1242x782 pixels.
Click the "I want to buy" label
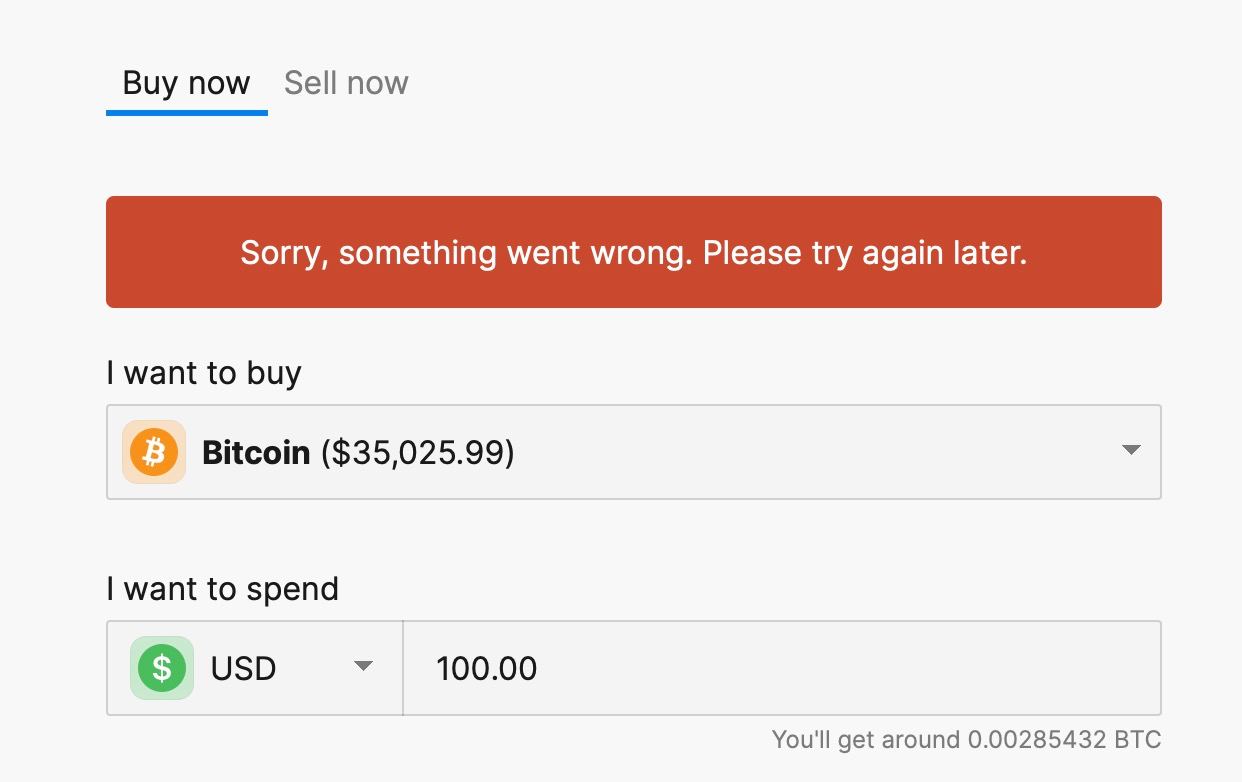(204, 373)
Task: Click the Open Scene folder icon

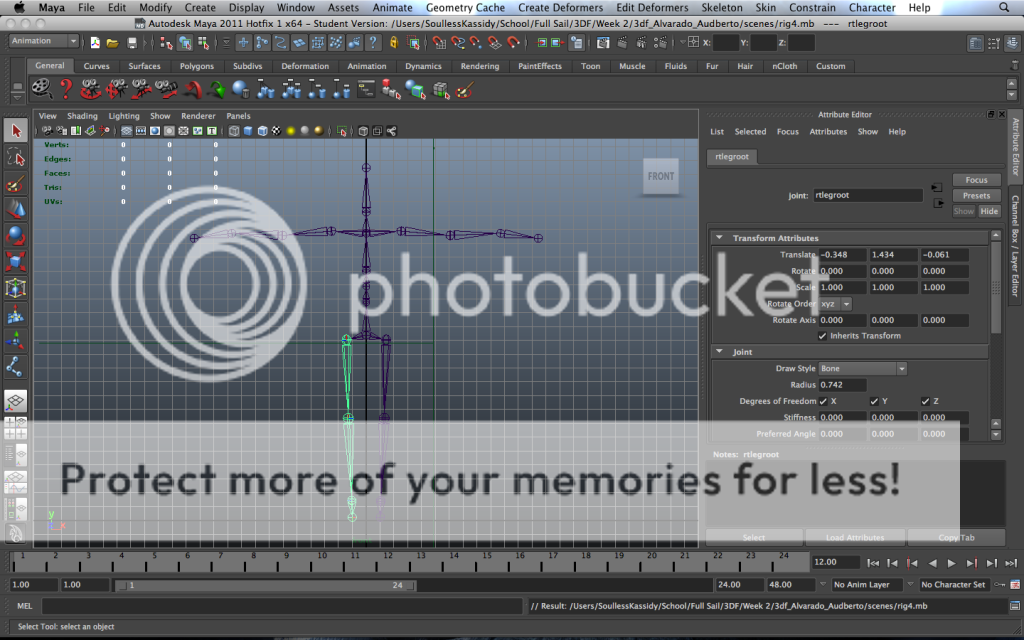Action: tap(112, 42)
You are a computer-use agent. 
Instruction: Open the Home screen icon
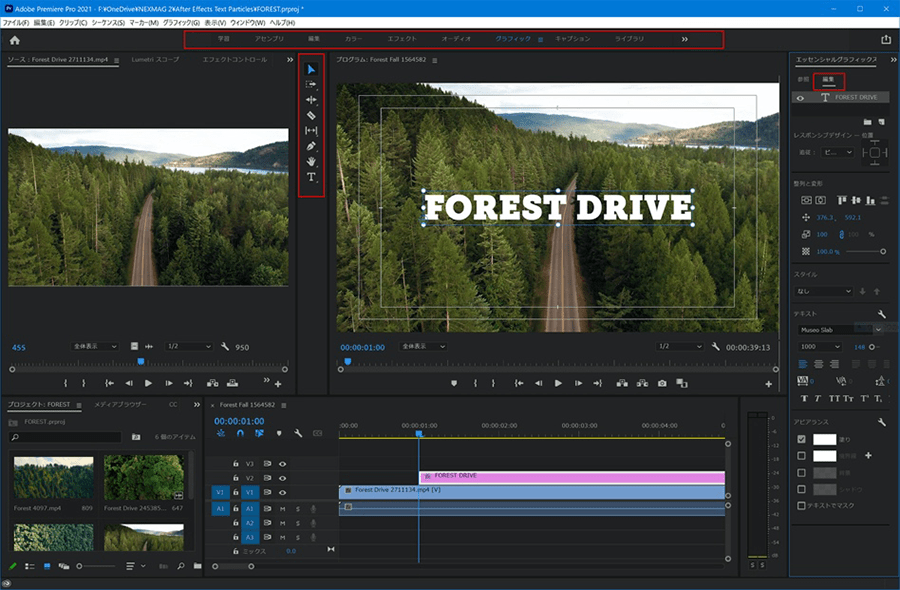coord(15,40)
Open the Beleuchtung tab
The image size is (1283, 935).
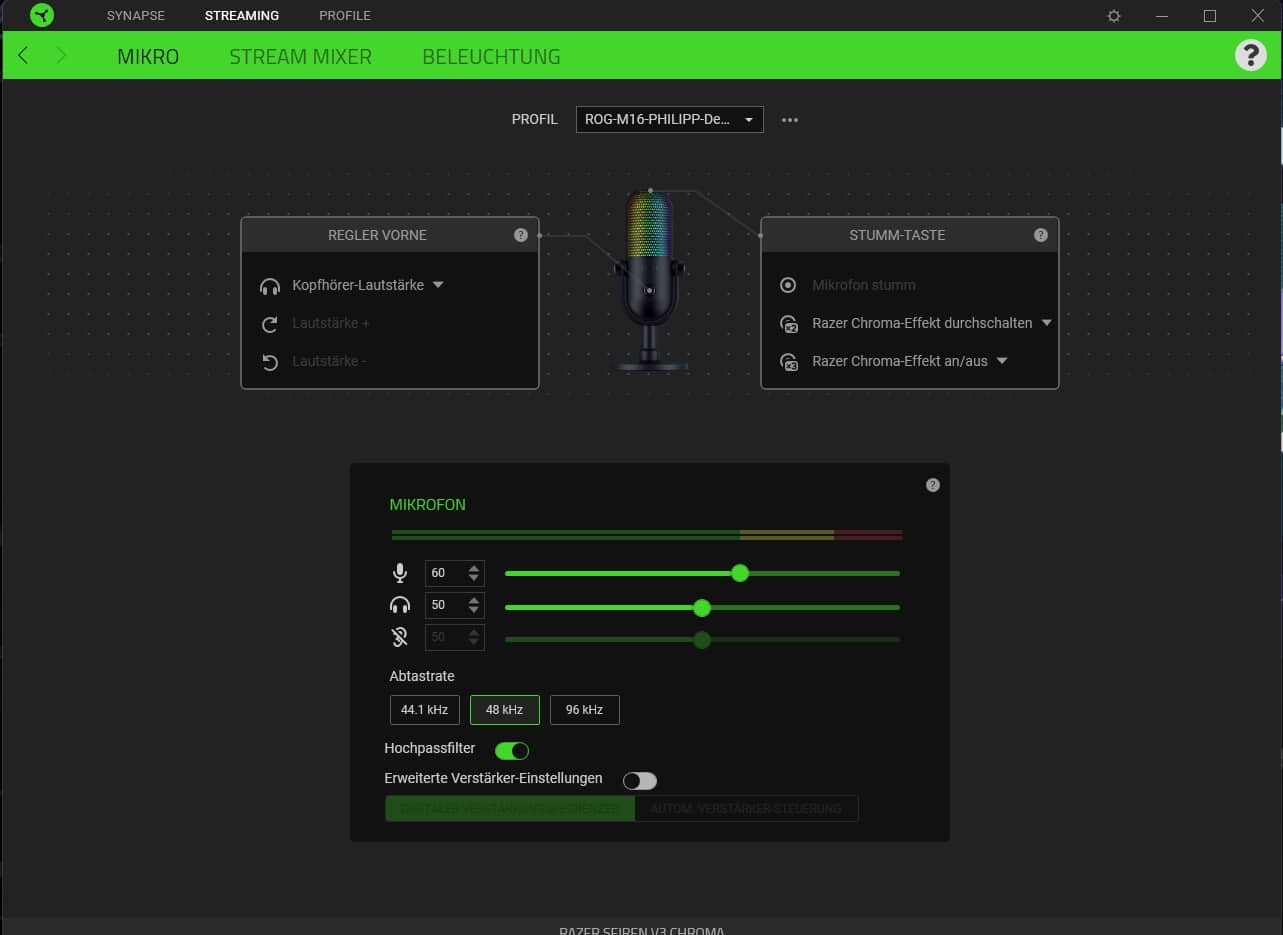click(491, 56)
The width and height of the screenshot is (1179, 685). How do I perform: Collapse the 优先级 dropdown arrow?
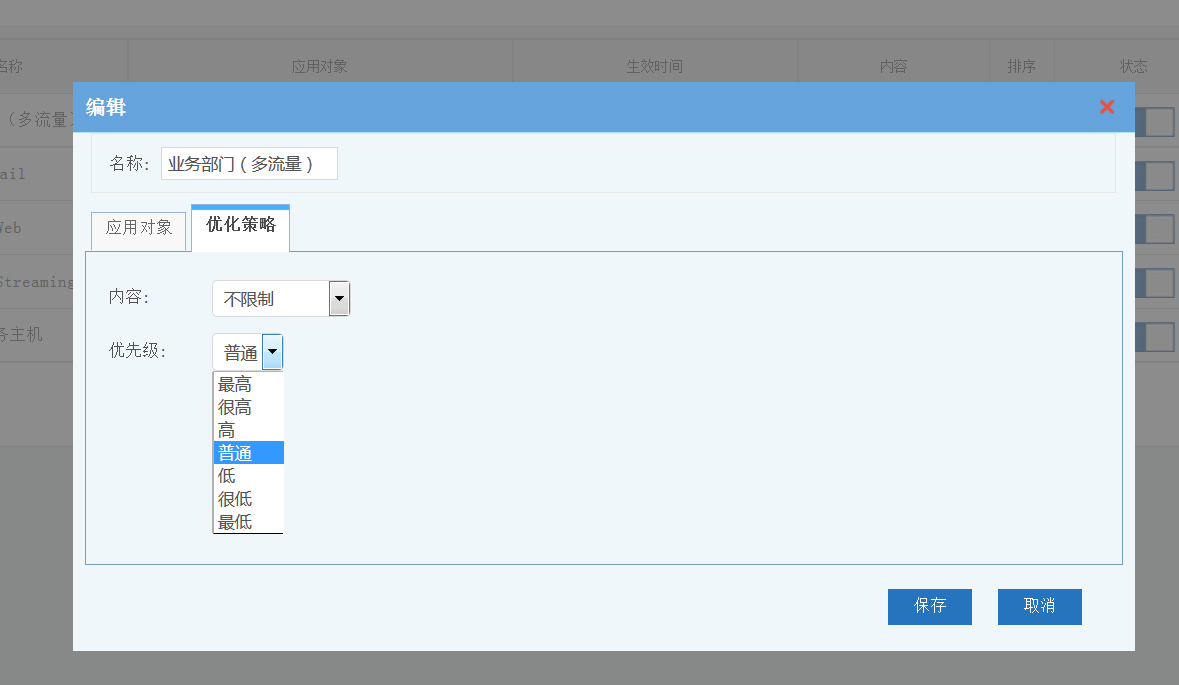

---+---

EXERCISE PROMPT: Write out, word for word, the lines running from the one containing "Task: Click the Open Scene folder icon" to the end of the data above; the pictures are to be left out.

PROBLEM SOLUTION:
Task: Click the Open Scene folder icon

Action: tap(112, 42)
You are a computer-use agent. 
Instruction: Open the Home screen icon
coord(15,40)
Open the Beleuchtung tab
The image size is (1283, 935).
click(491, 56)
The width and height of the screenshot is (1179, 685). How do I perform: Collapse the 优先级 dropdown arrow?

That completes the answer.